● **What you are asked to do**
Please set down every line of the listing below without changing anything.

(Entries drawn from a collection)
═══
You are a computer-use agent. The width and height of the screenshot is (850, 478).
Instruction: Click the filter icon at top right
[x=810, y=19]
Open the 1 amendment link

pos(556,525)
═══
● **Solution for this problem**
You are a computer-use agent. The width and height of the screenshot is (850, 478).
Instruction: Click the filter icon at top right
[x=810, y=19]
Open the 1 amendment link

pos(556,525)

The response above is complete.